Python 中的sklearn库填补缺失值问题

最新推荐文章于 2024-08-06 21:08:29 发布

lordscript

最新推荐文章于 2024-08-06 21:08:29 发布

阅读量3.9k

点赞数 2

文章标签： python 机器学习 numpy sklearn

利用Python学习ML时，了解到需要对数据中的缺失值进行处理，否则无法直接利用sklearn进行训练，缺失值得处理需要用到sklearn.preprocessing中的imputer库。
首先需要说明的是，numpy的数组中可以使用np.nan/np.NaN（Not A Number）来代替缺失值，对于数组中是否存在nan可以使用np.isnan()来判定。
使用type(np.nan)或者type(np.NaN)可以发现改值其实属于float类型，代码如下：

type(np.NaN)
type ‘float’

因此，如果要进行处理的数据集中包含缺失值一般步骤如下：
1、使用字符串’nan’来代替数据集中的缺失值；
2、将该数据集转换为浮点型便可以得到包含np.nan的数据集；
3、使用sklearn.preprocessing.Imputer类来处理使用np.nan对缺失值进行编码过的数据集。

from sklearn.preprocessing import Imputer
imp = Imputer(missing_values=’NaN’, strategy=’mean’, axis=0)
X=np.array([[1, 2], [np.nan, 3], [7, 6]])
Y=[[np.nan, 2], [6, np.nan], [7, 6]]
imp.fit(X)

Imputer(axis=0, copy=True, missing_values=’NaN’, strategy=’mean’,verbose=0)

imp.transform(Y)

array([[ 4. , 2. ],
[ 6. , 3.66666667],
[ 7. , 6. ]])

上述代码使用数组X去“训练”一个Imputer类，然后用该类的对象去处理数组Y中的缺失值，缺失值的处理方式是使用X中的均值（axis=0表示按列进行）代替Y中的缺失值。
当然也可以使用imp对象来对X数组本身进行处理。
没看太懂，继续找imputer 的介绍。
代码中imp 是imputer类的对象。其中Imputer中的参数介绍如下：

Parameters:

missing_values : integer or “NaN”, optional(default=”NaN”)

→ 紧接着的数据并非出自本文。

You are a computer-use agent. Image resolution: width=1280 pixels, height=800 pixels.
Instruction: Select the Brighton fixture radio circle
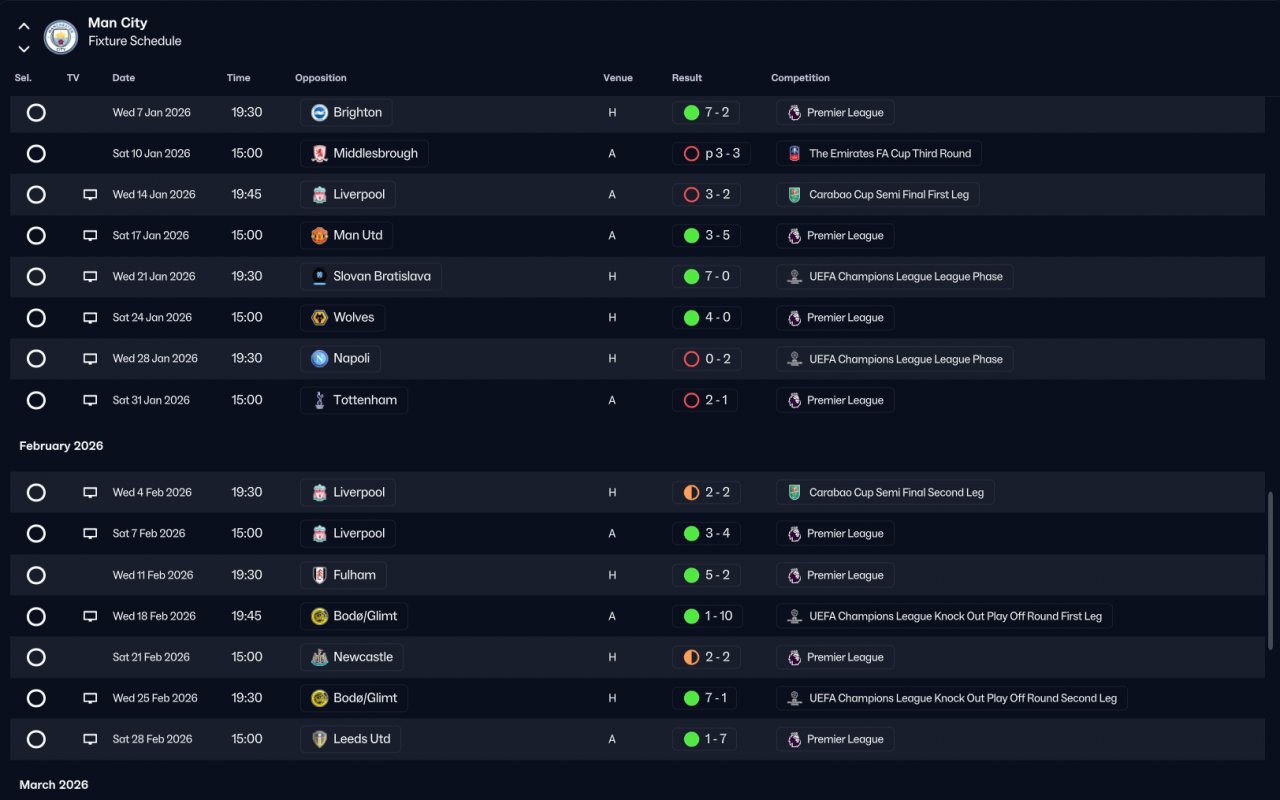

The placeholder for the missing values. All occurrences of
missing_values will be imputed. For missing values encoded as np.nan,
use the string value “NaN”.

strategy : string, optional (default=”mean”)

The imputation strategy.
If “mean”, then replace missing values using the mean along the axis.
If “median”, then replace missing values using the median along the axis.
If “most_frequent”, then replace missing using the most frequent value along the axis.

axis : integer, optional (default=0)

The axis along which to impute.
If axis=0, then impute along columns.
If axis=1, then impute along rows.

verbose : integer, optional (default=0)

Controls the verbosity of the imputer.

copy : boolean, optional (default=True)

If True, a copy of X will be created.
If False, imputation will be done in-place whenever possible.
Note that, in the following cases, a new copy will always be made, even if copy=False:
If X is not an array of floating values;
If X is sparse and missing_values=0;
If axis=0 and X is encoded as a CSR matrix;
If axis=1 and X is encoded as a CSC matrix.
Attributes:

statistics_ :array of shape (n_features,)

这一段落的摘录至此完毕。